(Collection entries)
▼

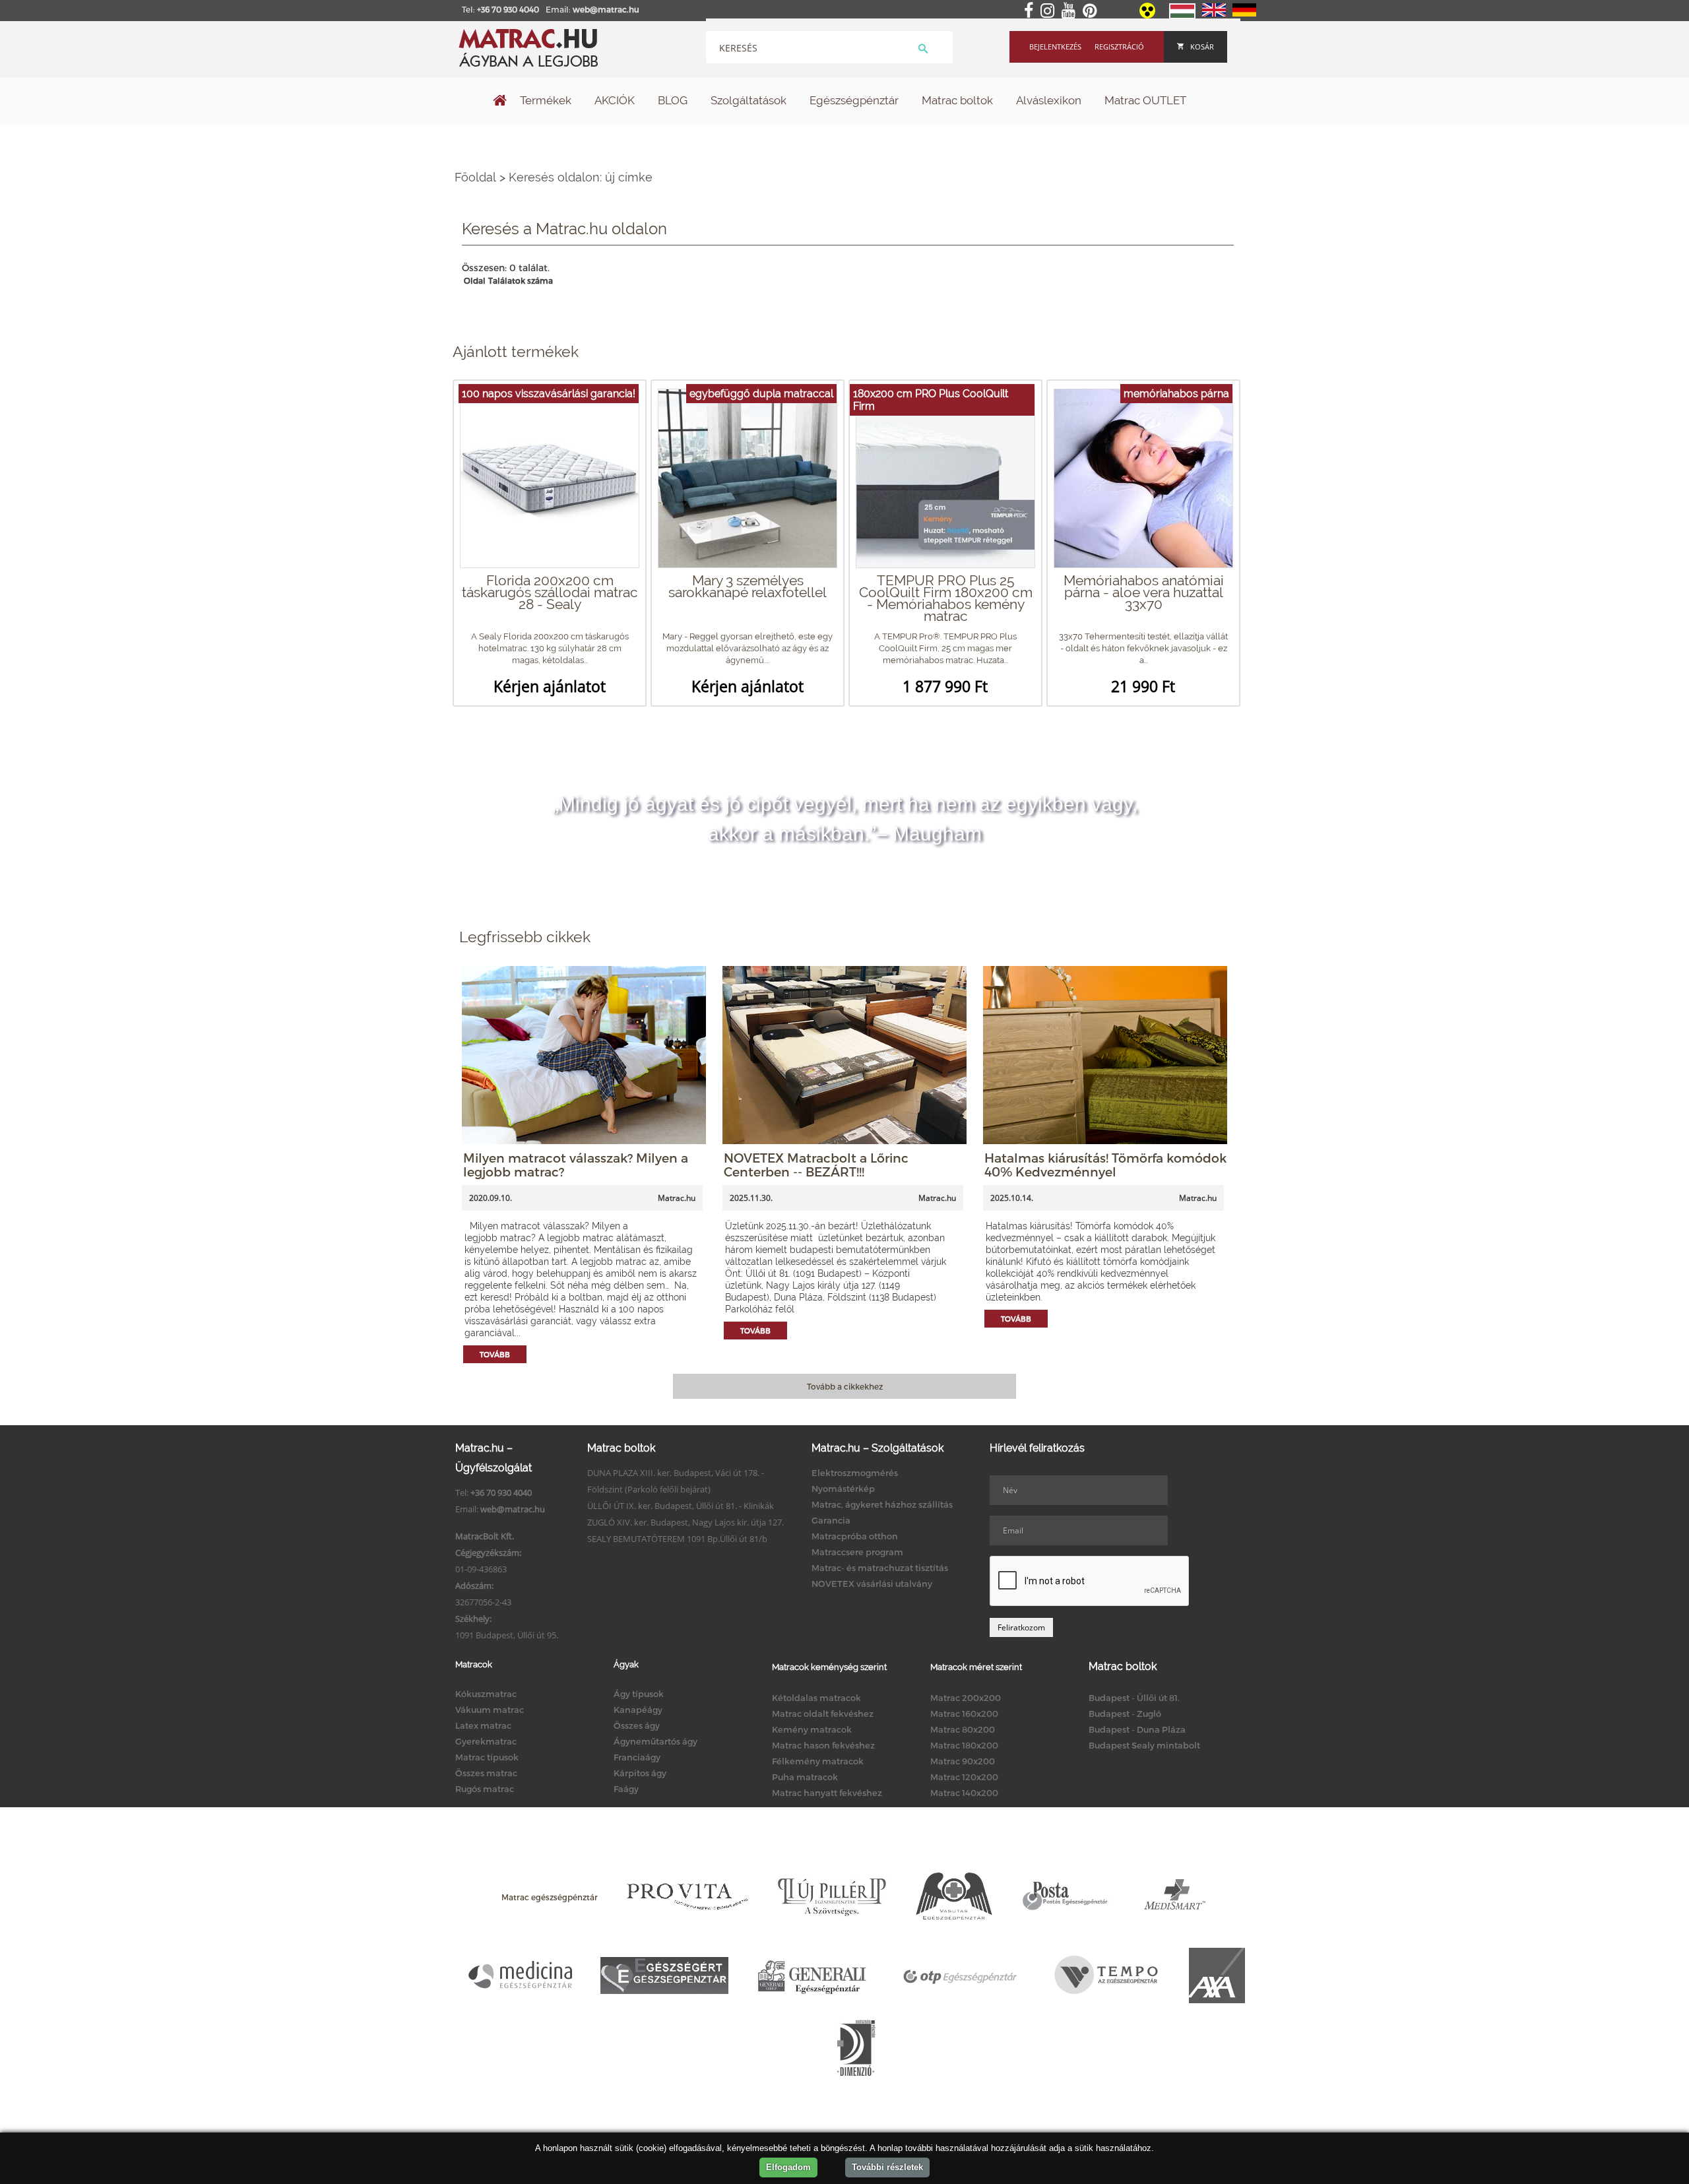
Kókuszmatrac (486, 1693)
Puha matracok (805, 1777)
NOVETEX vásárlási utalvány (872, 1583)
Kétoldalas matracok (816, 1697)
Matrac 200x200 (965, 1697)
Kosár (1202, 46)
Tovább (495, 1354)
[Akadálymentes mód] (1148, 15)
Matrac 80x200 (962, 1729)
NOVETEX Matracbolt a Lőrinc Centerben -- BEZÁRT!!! (816, 1164)
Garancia (831, 1520)
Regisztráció (1119, 46)
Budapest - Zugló (1125, 1713)
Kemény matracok (812, 1729)
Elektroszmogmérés (855, 1472)
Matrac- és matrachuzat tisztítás (880, 1567)
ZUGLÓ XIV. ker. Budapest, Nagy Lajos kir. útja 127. (685, 1522)
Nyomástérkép (843, 1488)
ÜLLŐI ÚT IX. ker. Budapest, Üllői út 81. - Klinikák (680, 1506)
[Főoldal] (500, 101)
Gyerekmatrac (486, 1741)
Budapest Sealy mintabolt (1144, 1745)
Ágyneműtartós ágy (655, 1741)
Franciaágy (637, 1757)
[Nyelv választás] (1182, 15)
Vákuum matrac (489, 1709)
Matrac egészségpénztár (549, 1897)
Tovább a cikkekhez (845, 1386)
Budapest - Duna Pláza (1137, 1729)
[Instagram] (1050, 11)
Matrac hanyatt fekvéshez (827, 1792)
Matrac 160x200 (964, 1713)
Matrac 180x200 (964, 1745)
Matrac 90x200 (962, 1761)
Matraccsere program (857, 1552)
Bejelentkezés (1055, 46)
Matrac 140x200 (964, 1792)
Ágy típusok (639, 1693)
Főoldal (475, 177)
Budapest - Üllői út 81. (1134, 1697)
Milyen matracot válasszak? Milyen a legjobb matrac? (575, 1164)
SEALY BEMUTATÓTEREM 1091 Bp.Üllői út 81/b (677, 1539)
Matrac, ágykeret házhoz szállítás (882, 1504)
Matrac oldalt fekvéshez (823, 1713)
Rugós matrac (484, 1788)
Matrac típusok (487, 1757)
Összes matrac (486, 1773)
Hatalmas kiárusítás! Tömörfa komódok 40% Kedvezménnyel (1105, 1164)
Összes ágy (637, 1725)
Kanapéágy (638, 1709)
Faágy (626, 1788)
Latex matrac (483, 1725)
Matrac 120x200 (964, 1777)
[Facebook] (1031, 11)
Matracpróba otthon (855, 1536)
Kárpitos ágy (640, 1773)
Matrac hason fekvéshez (823, 1745)
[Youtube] (1071, 11)
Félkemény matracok (818, 1761)
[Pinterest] (1092, 11)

▲

**TASK DIRECTIONS**
Output the lines of the data exactly, starting at the first and ending with the line that has "Budapest - Zugló (1125, 1713)". Pictures are not part of it.

**ANSWER FOR THIS EXERCISE**
Kókuszmatrac (486, 1693)
Puha matracok (805, 1777)
NOVETEX vásárlási utalvány (872, 1583)
Kétoldalas matracok (816, 1697)
Matrac 200x200 (965, 1697)
Kosár (1202, 46)
Tovább (495, 1354)
[Akadálymentes mód] (1148, 15)
Matrac 80x200 (962, 1729)
NOVETEX Matracbolt a Lőrinc Centerben -- BEZÁRT!!! (816, 1164)
Garancia (831, 1520)
Regisztráció (1119, 46)
Budapest - Zugló (1125, 1713)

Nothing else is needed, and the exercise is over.